Samuel Davies
On this episode of 5 Minutes in Church History, Dr. Stephen Nichols is on location in Virginia to remember the pastor and educator who influenced Thomas Jefferson in his appeals for religious liberty.
I'm in Virginia to talk about the Missionary or Apostle to Virginia, as he was known, Samuel Davies. Samuel Davies was born on November 3, 1723. As a young man, he was educated at Blair's Log College in Chester County, Pennsylvania. Samuel Blair's Log College was modeled after the original Log College of Gilbert Tennent’s in Neshaminy, Pennsylvania. When Samuel Davies finished his education, he was ordained as a minister in 1747 at the age of twenty-four. The presbytery sent him to Hanover County, Virginia. George Whitfield had gone through Hanover County in 1745,so they sent along Samuel Davies to help some of those seeds that had been sown to grow.
The ten years that Samuel Davies was there, from 1747 through the end of 1757,are known as the years of the Hanover Revivals. During that time Davies started seven churches, and he pastored those seven churches. He taught not only many of the whites here in Virginia but also African Americans, some slaves, some freed. He taught Indians. He wanted to establish a Log College like the one where he had been trained, but he just wasn't able to with all of those seven churches. So he had a college on wheels. He would carry along in his wagon books, and as he would go from church to church, he gave out books to various students, young men who showed promise in the church to be trained.

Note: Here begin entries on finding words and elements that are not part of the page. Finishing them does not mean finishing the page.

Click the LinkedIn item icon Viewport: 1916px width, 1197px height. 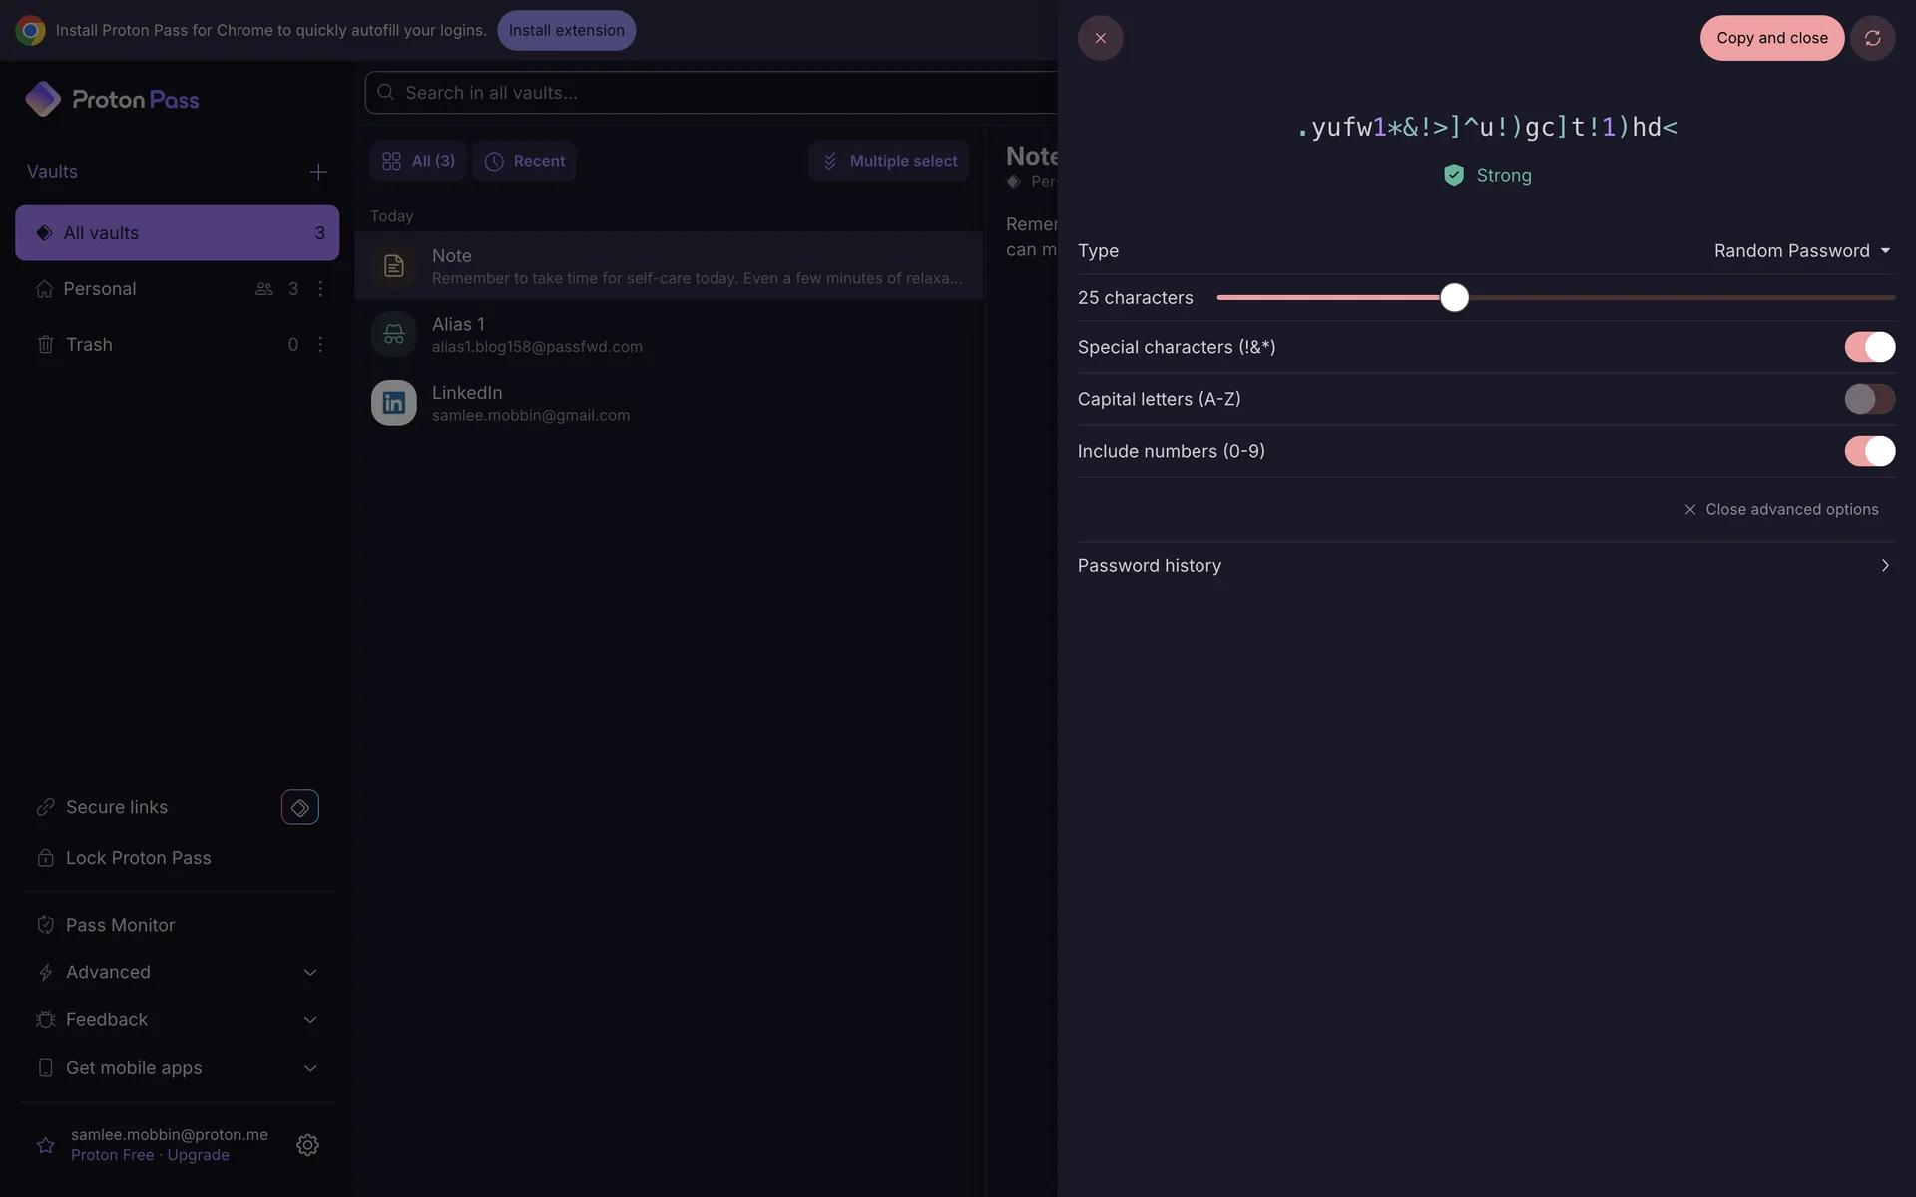pyautogui.click(x=393, y=403)
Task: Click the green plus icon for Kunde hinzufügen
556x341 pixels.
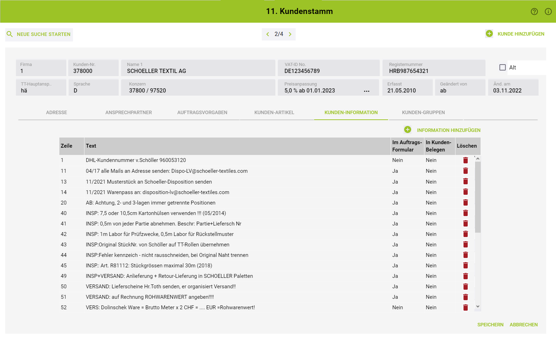Action: (489, 34)
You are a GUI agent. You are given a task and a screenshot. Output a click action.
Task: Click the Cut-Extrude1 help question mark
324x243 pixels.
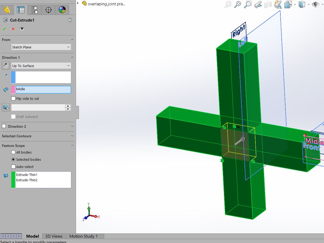70,20
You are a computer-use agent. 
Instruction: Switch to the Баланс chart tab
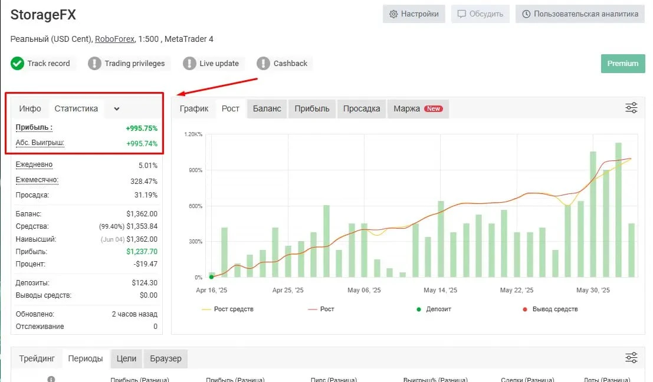267,108
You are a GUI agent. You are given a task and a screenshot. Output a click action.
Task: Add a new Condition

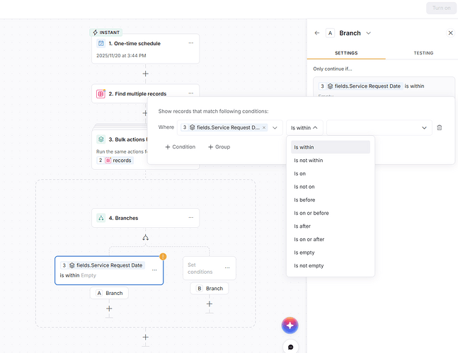pos(180,147)
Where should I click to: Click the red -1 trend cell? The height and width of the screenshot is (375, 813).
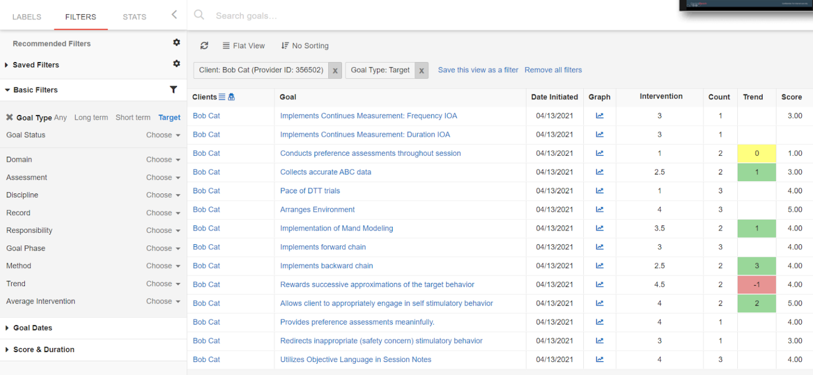756,284
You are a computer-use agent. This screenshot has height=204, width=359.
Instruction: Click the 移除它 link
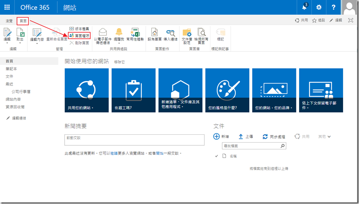tap(119, 62)
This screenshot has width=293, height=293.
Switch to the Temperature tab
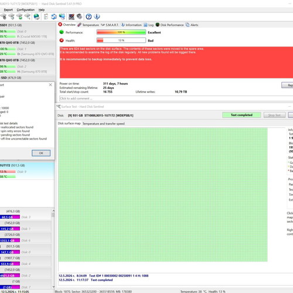point(88,25)
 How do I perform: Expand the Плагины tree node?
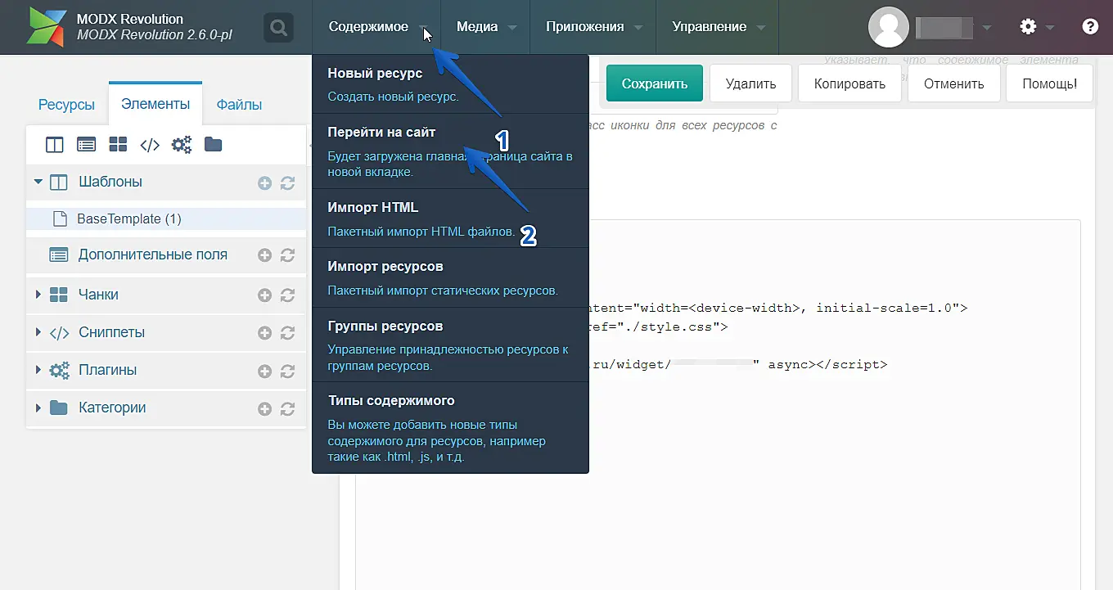(38, 371)
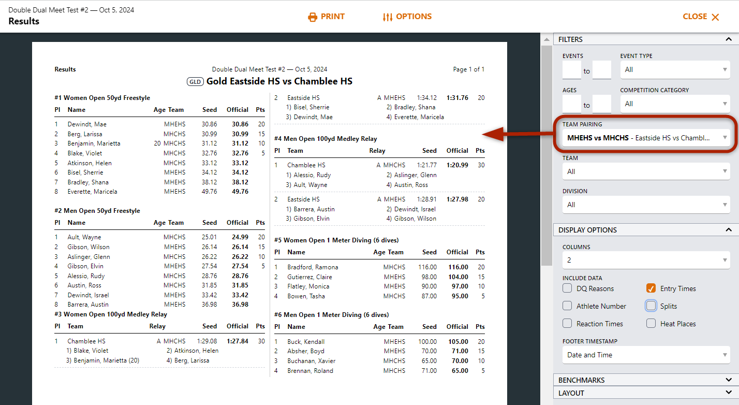
Task: Open the Columns dropdown
Action: tap(645, 260)
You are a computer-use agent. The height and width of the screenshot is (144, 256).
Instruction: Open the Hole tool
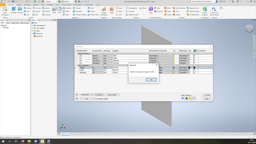tap(55, 10)
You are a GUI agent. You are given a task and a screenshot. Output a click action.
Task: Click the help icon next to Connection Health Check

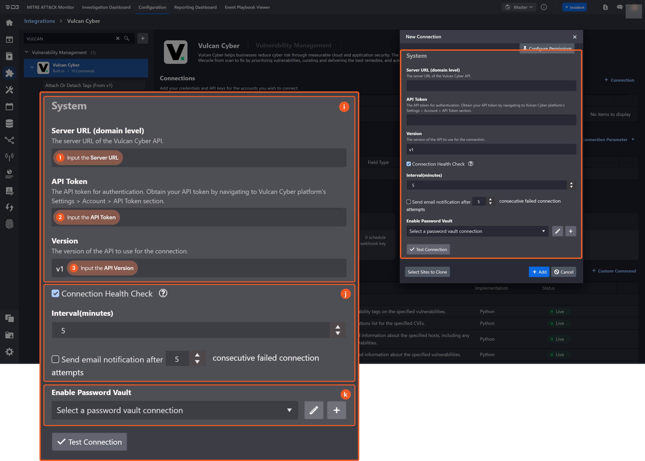click(x=470, y=164)
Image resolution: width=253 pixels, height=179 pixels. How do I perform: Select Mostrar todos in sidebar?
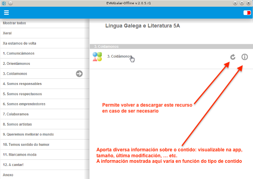coord(14,23)
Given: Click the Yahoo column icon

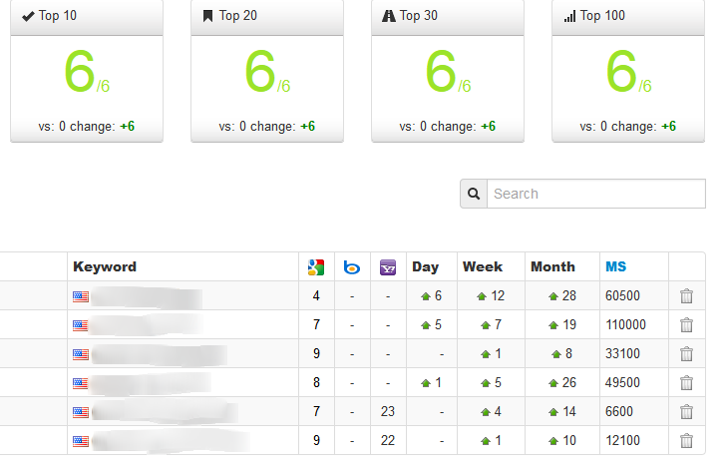Looking at the screenshot, I should (388, 267).
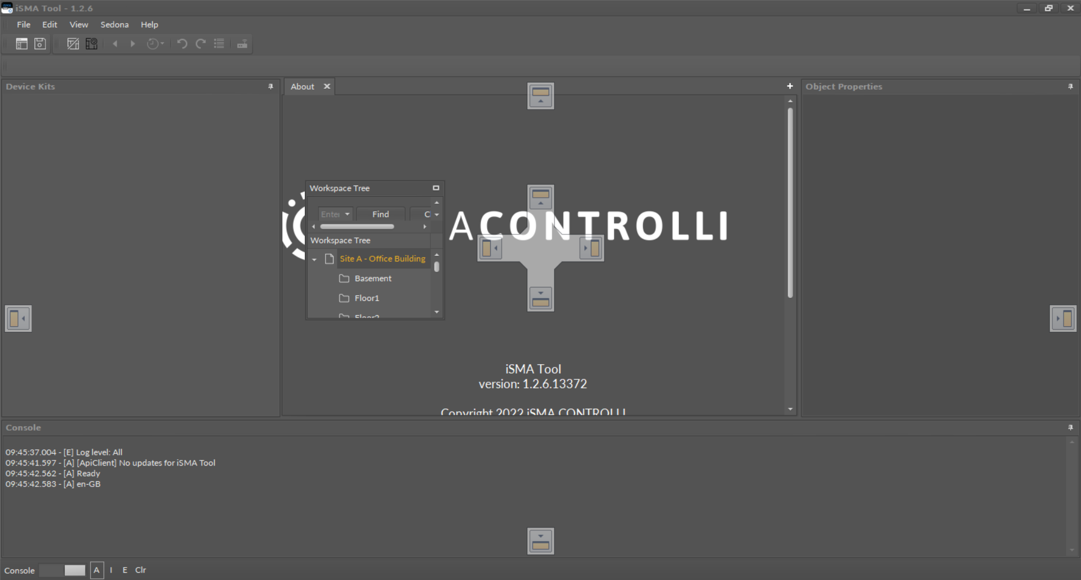The width and height of the screenshot is (1081, 580).
Task: Toggle the 'E' error log filter
Action: tap(124, 570)
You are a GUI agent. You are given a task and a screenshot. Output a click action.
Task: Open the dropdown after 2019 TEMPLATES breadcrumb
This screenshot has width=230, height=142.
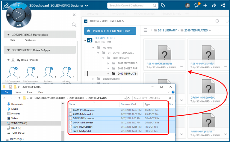210,31
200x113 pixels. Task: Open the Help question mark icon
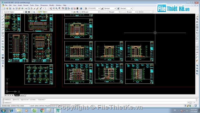(81, 8)
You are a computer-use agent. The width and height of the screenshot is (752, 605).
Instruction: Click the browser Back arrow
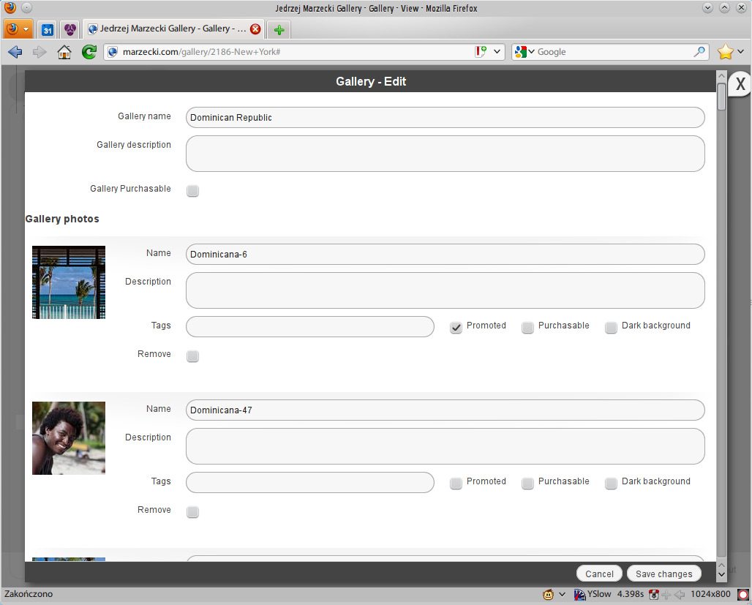pos(15,52)
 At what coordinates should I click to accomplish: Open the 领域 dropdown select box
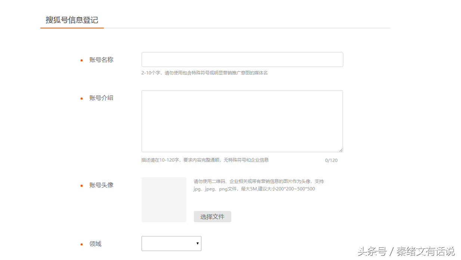pos(171,244)
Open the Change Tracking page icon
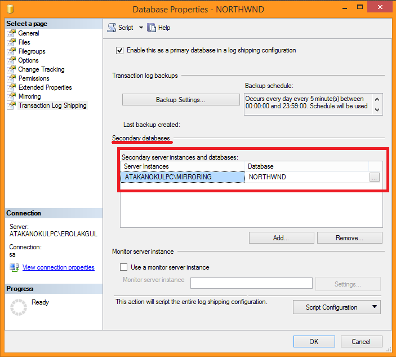The image size is (396, 357). (11, 69)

In 1753, he took a two-year hiatus from his ministry in Virginia and joined Gilbert Tennent to go to England on a fundraising tour for the College of New Jersey, which would come to be called Princeton. It was a very successful fundraising tour, and they were able to raise enough money to build Nassau Hall on the campus of Princeton. When it was built, it was the largest building in all of the American colonies—and Samuel Davies helped raise the money. After the death of Princeton’s president, Jonathan Edwards, the trustees of Princeton invited Samuel Davies to be president. He arrived sometime in the fall of 1759, he served for about eighteen months, and he died in 1761 of consumption.
As we look at Samuel Davies, we see five things that marked his life. First was his oratory. He was quite a speaker. Patrick Henry would come and hear Samuel Davies preach as often as he could because he was so impressed by his rhetorical skill—how he could hold an audience and be so persuasive with the spoken word. Second is religious liberty. This was an Anglican colony. He was a Dissenter. He was illegal here in Virginia, and he constantly had to petition for his presence and for these churches that he had planted to be established. He would argue in the capital at Williamsburg, based on the 1689 Act of Toleration, that there should be religious freedom here in the colonies. Thomas Jefferson used his arguments to later argue for religious liberty.
Third, Davies was committed to education, not only training students here as he pastored these churches but also as president of Princeton. Fourth, he was a poet. He wrote many poems. He wrote a hymn: “Who is a pardoning God like Thee, or who has grace so rich and free?” And finally, he was a preacher. He preached for the conversion and the salvation of men.